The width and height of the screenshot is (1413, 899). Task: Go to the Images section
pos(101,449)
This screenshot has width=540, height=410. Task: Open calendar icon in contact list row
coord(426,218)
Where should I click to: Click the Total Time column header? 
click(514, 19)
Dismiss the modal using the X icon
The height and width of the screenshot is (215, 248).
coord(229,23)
----
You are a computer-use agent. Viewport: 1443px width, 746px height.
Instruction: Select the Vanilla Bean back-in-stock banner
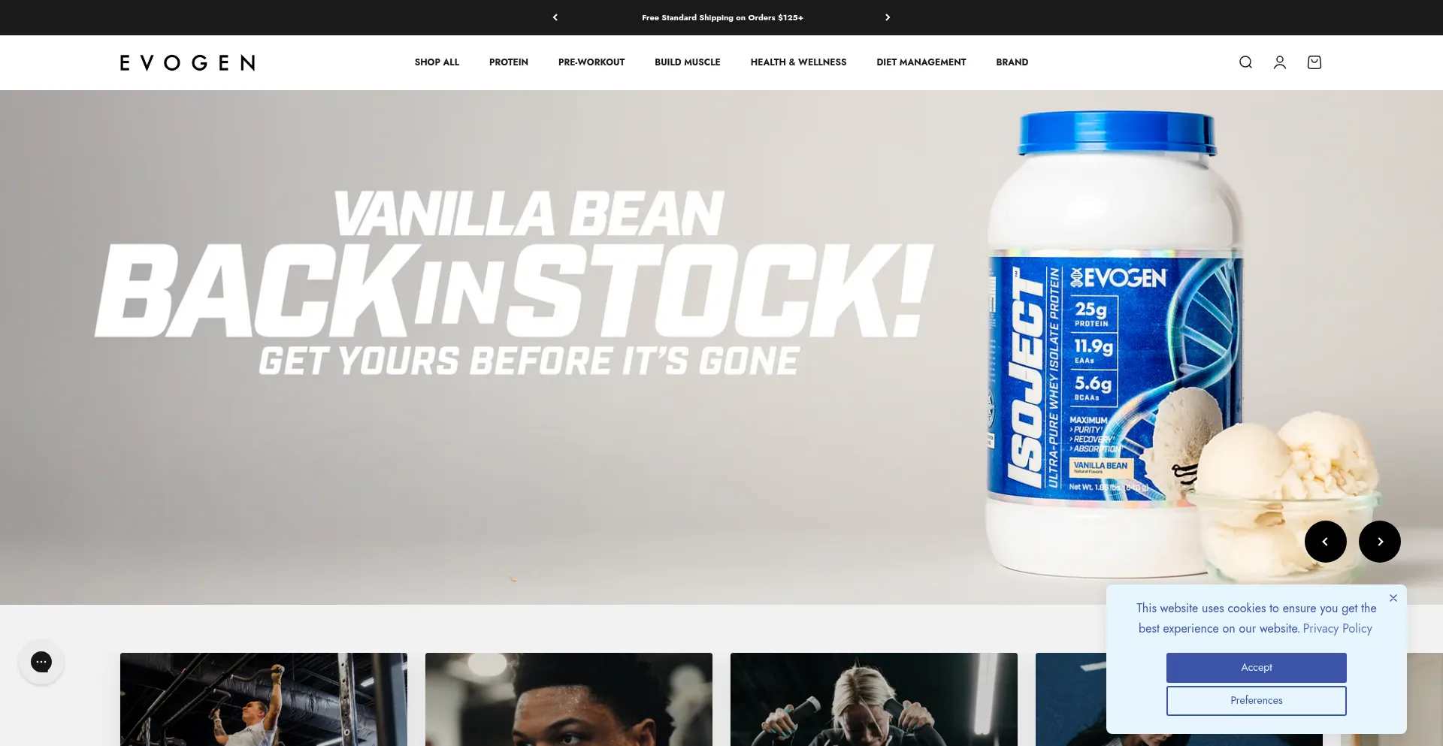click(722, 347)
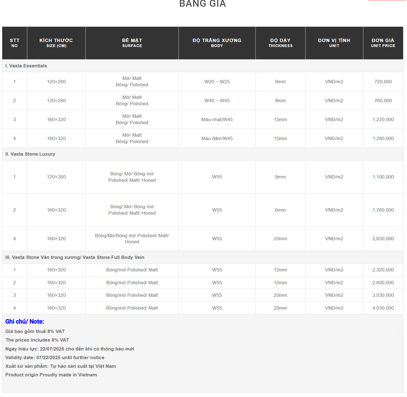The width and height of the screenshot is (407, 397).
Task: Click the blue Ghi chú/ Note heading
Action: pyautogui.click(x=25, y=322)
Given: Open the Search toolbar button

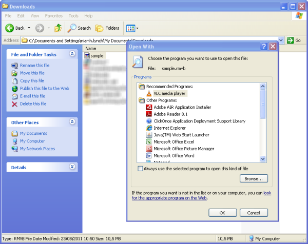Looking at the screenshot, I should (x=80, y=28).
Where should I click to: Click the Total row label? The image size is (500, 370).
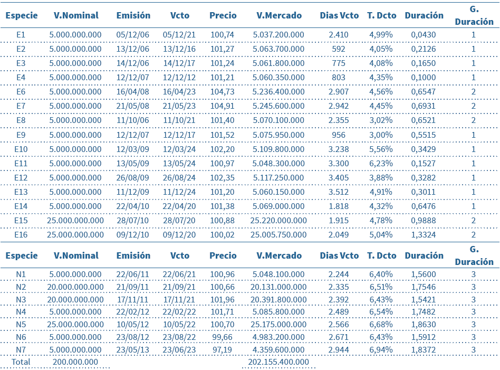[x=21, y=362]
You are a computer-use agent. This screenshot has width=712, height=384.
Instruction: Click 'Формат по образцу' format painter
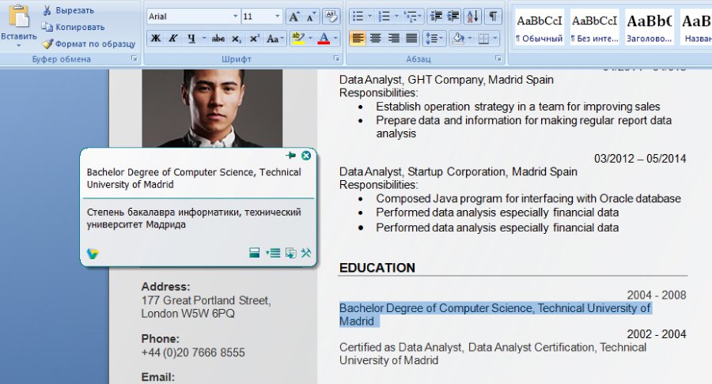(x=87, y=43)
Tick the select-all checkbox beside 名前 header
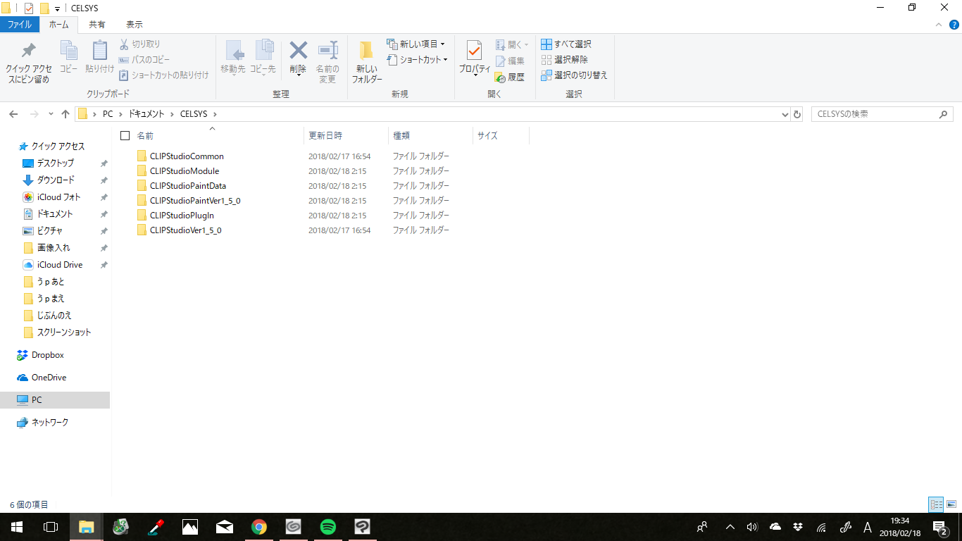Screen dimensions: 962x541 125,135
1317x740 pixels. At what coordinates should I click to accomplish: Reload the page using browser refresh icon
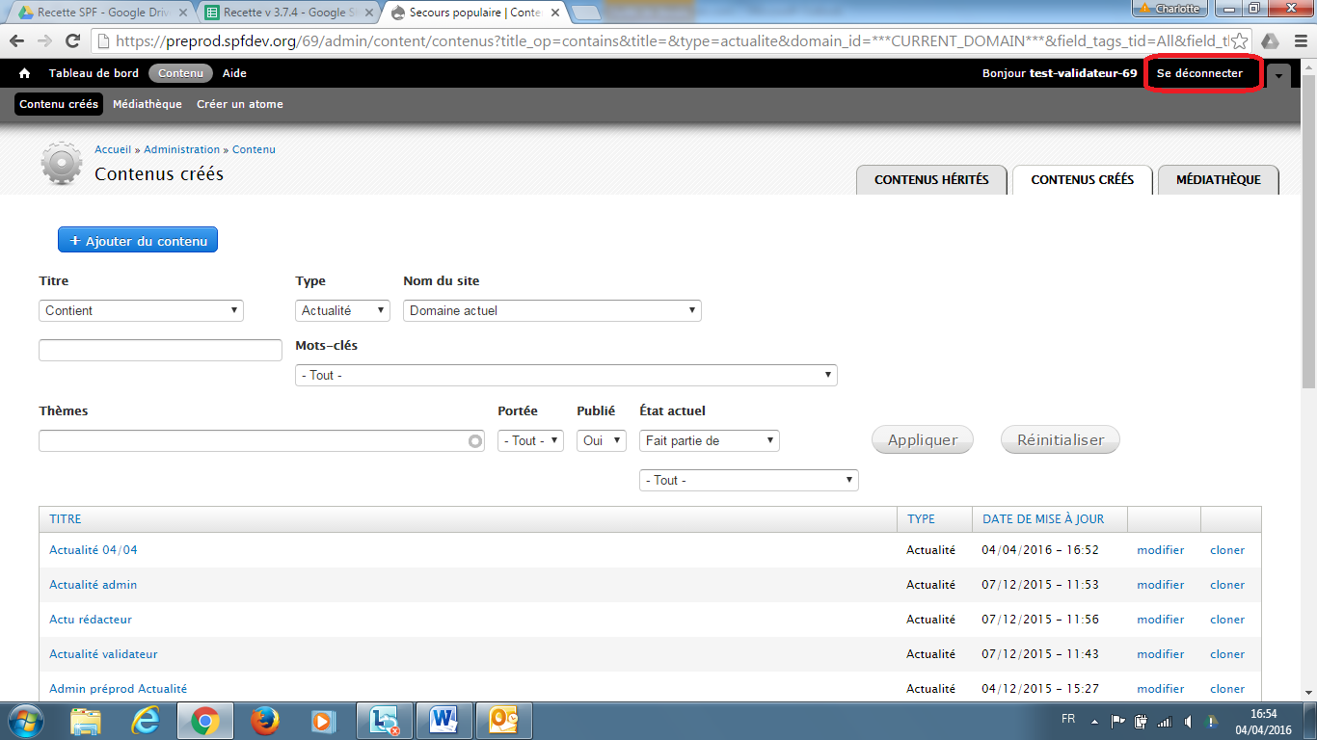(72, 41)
----
## PROBLEM DESCRIPTION
Go through the material and select each line with the string "computer" in it.

## RESPONSE TO THE EXERCISE
You are a computer-use agent. Viewport: 1443px width, 746px height.
You are a computer-use agent. This screenshot has width=712, height=384.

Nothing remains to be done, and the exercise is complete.